Abstract 34: Efficacy and Safety of a Novel Rapid Non-invasive Surface Cooling Device for Induction of Therapeutic Hypothermia in Patients after Cardiac Arrest
Background: Therapeutic hypothermia after cardiac arrest improves neurologic recovery and mortality. Rapid induction of therapeutic hypothermia might further improve neurologic outcome after cardiac arrest. The safety and effectiveness of the Thermosuit® System was assessed in survivors of cardiac arrest.
Methods: Eight patients who have been successfully resuscitated from cardiac arrest were included in a prospective observational case series at an emergency department of a tertiary care university hospital. Patients were surface cooled with ice cold water circulating in the device (Thermosuit® System, Life Recovery Systems, Kinnelon, USA) until a target esophageal temperature of 34.5°C was achieved. Further they were kept at a temperature between 32 and 34 °C for 12 hours by external surface cooling or warming and were then passively rewarmed. Results are presented with median and interquartile range.

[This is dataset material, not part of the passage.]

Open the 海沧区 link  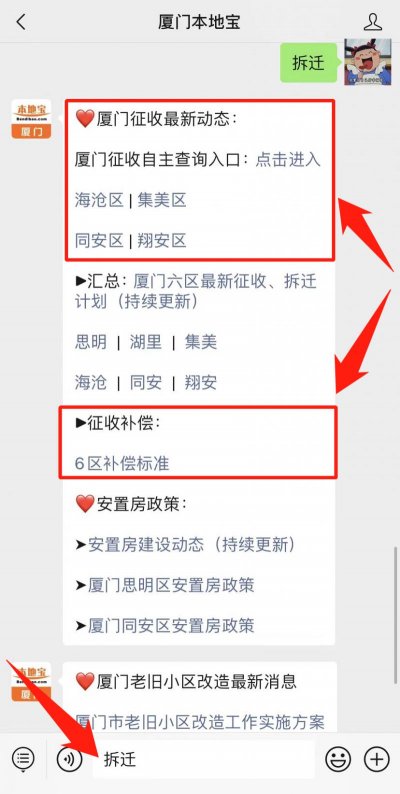pyautogui.click(x=99, y=200)
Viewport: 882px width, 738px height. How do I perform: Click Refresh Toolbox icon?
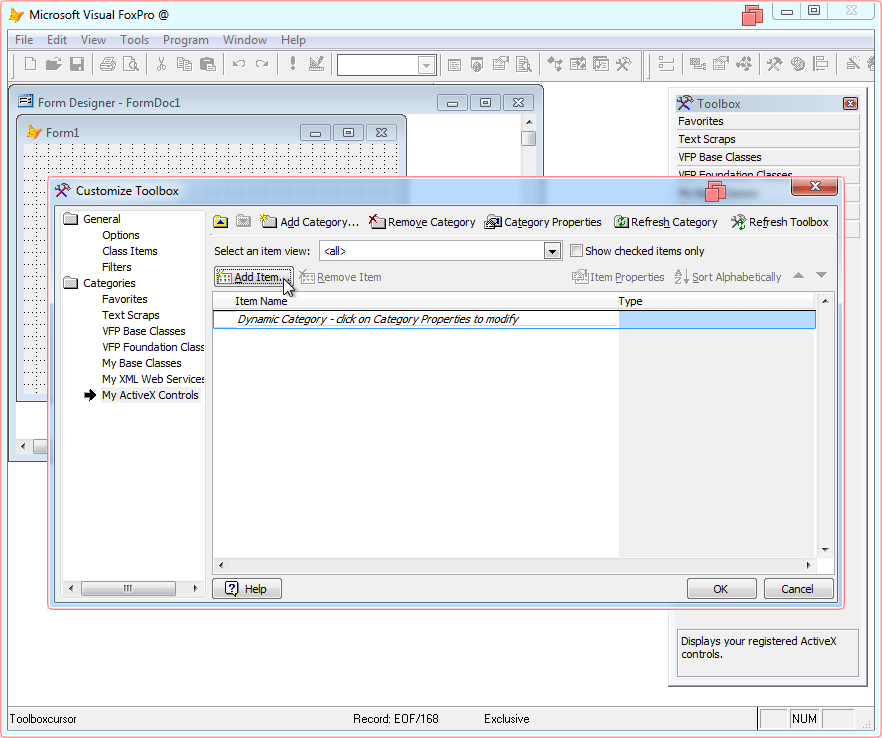pos(739,222)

Results: The age of the patients was 63 (48 – 69), there were 7 male patients, the body mass index was 26.1 (24.7–27.7) kg/m2, the time from cardiac arrest to ROSC was 18.5 (15.5–34.5) min. The esophageal temperature immediately before start of cooling was 36.2 (35.1–36.9). The patients were cooled with the device for 37 (24–51) min and a temperature of 34°C was reached after 44 (30 – 60) min. This led to a cooling rate of 3.0 (1.9 –3.5) °C/h. In 4 patients additional warming and in 3 patients additional cooling was needed during the maintenance phase. Seven patients (88%) were successfully discharged from the hospital. The NIH stroke scale at discharge was 0 (0 – 4.3) and the Mini Mental score was 29.5 (23–30). A total of 5 serious adverse events (ventricular fibrillation, pneumonia, sepsis) and 7 adverse events occurred in the 8 patients. No adverse event was related to the cooling device.
Conclusions: The Thermosuit® System was safe and highly effective in inducing therapeutic hypothermia in patients after cardiac arrest. The vast majority of the survivors had excellent neurologic performance scores at hospital discharge.